WORK INSTRUCTIONS:
The span to repeat in the listing below runs from the line containing "Viewport: 1255px width, 720px" to the line containing "The width and height of the screenshot is (893, 550).", inclusive. Repeat it exactly, and only it.

·····

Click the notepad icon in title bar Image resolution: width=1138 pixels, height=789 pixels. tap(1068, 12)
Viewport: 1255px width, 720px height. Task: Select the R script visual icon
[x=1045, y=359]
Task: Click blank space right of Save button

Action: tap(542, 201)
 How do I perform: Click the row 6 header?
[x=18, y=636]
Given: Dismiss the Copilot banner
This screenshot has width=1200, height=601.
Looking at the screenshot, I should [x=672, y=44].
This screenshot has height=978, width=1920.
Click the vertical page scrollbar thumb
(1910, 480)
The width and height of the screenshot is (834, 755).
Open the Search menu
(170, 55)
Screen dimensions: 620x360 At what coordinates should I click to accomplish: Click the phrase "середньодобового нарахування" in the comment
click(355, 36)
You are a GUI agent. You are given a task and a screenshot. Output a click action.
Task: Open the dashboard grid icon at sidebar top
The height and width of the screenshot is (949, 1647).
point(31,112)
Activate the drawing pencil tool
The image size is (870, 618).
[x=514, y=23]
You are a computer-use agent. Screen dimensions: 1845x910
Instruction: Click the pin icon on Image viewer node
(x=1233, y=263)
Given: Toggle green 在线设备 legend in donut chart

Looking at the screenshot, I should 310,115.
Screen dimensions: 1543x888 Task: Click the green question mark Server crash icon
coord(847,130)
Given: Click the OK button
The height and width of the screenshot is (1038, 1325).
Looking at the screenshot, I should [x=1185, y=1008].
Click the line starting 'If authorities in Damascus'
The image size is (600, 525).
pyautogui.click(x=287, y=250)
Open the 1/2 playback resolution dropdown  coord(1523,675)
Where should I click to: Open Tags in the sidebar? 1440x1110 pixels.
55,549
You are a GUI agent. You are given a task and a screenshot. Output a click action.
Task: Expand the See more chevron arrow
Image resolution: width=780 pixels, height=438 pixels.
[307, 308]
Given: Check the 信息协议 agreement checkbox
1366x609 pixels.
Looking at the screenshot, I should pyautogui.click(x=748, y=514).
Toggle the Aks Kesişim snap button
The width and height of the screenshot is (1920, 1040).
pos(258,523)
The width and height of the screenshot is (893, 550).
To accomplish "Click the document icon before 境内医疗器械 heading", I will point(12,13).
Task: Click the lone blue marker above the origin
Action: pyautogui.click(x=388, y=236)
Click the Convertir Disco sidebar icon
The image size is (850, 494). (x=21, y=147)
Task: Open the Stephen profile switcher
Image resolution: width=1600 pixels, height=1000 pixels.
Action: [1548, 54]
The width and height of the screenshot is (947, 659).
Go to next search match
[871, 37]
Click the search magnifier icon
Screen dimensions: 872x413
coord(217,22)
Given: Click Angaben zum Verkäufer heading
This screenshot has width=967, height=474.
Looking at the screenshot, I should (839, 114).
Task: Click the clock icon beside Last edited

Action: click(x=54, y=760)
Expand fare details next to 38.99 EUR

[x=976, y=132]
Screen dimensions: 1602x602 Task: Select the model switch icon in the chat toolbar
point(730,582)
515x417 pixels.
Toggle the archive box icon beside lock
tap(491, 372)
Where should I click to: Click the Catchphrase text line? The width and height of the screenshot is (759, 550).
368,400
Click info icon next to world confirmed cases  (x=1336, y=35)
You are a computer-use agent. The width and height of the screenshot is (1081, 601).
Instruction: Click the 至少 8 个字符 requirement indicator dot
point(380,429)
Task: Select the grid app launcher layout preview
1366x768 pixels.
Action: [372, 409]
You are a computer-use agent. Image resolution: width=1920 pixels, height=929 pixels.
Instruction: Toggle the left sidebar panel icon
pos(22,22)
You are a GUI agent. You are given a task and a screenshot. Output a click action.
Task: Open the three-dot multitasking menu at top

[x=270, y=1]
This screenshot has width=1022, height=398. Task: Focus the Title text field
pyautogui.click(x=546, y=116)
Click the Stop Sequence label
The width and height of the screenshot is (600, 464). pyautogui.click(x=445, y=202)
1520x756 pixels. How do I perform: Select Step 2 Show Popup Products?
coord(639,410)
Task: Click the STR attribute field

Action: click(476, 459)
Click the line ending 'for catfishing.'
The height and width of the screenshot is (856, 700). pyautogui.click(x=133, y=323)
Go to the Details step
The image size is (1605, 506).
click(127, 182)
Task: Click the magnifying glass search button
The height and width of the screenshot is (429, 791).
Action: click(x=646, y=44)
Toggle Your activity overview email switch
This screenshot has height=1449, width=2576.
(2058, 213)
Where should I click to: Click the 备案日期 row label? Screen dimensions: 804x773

·····

ANSWER TO THIS EXERCISE:
Viewport: 1255px width, 720px height. Task: Select the R script visual icon
[x=1045, y=359]
Task: Click blank space right of Save button

Action: tap(542, 201)
 How do I perform: Click the row 6 header?
[x=18, y=636]
Given: Dismiss the Copilot banner
This screenshot has width=1200, height=601.
Looking at the screenshot, I should [x=672, y=44].
This screenshot has height=978, width=1920.
Click the vertical page scrollbar thumb
(1910, 480)
The width and height of the screenshot is (834, 755).
Open the Search menu
(170, 55)
Screen dimensions: 620x360 At what coordinates should I click to accomplish: Click the phrase "середньодобового нарахування" in the comment
click(355, 36)
You are a GUI agent. You are given a task and a screenshot. Output a click action.
Task: Open the dashboard grid icon at sidebar top
The height and width of the screenshot is (949, 1647).
point(31,112)
Activate the drawing pencil tool
The image size is (870, 618).
[x=514, y=23]
You are a computer-use agent. Screen dimensions: 1845x910
Instruction: Click the pin icon on Image viewer node
(x=1233, y=263)
Given: Toggle green 在线设备 legend in donut chart

Looking at the screenshot, I should 310,115.
Screen dimensions: 1543x888 Task: Click the green question mark Server crash icon
coord(847,130)
Given: Click the OK button
The height and width of the screenshot is (1038, 1325).
Looking at the screenshot, I should [x=1185, y=1008].
Click the line starting 'If authorities in Damascus'
The image size is (600, 525).
pyautogui.click(x=287, y=250)
Open the 1/2 playback resolution dropdown  coord(1523,675)
Where should I click to: Open Tags in the sidebar? 1440x1110 pixels.
55,549
You are a GUI agent. You are given a task and a screenshot. Output a click action.
Task: Expand the See more chevron arrow
Image resolution: width=780 pixels, height=438 pixels.
[307, 308]
Given: Check the 信息协议 agreement checkbox
1366x609 pixels.
Looking at the screenshot, I should pyautogui.click(x=748, y=514).
Toggle the Aks Kesişim snap button
The width and height of the screenshot is (1920, 1040).
pos(258,523)
The width and height of the screenshot is (893, 550).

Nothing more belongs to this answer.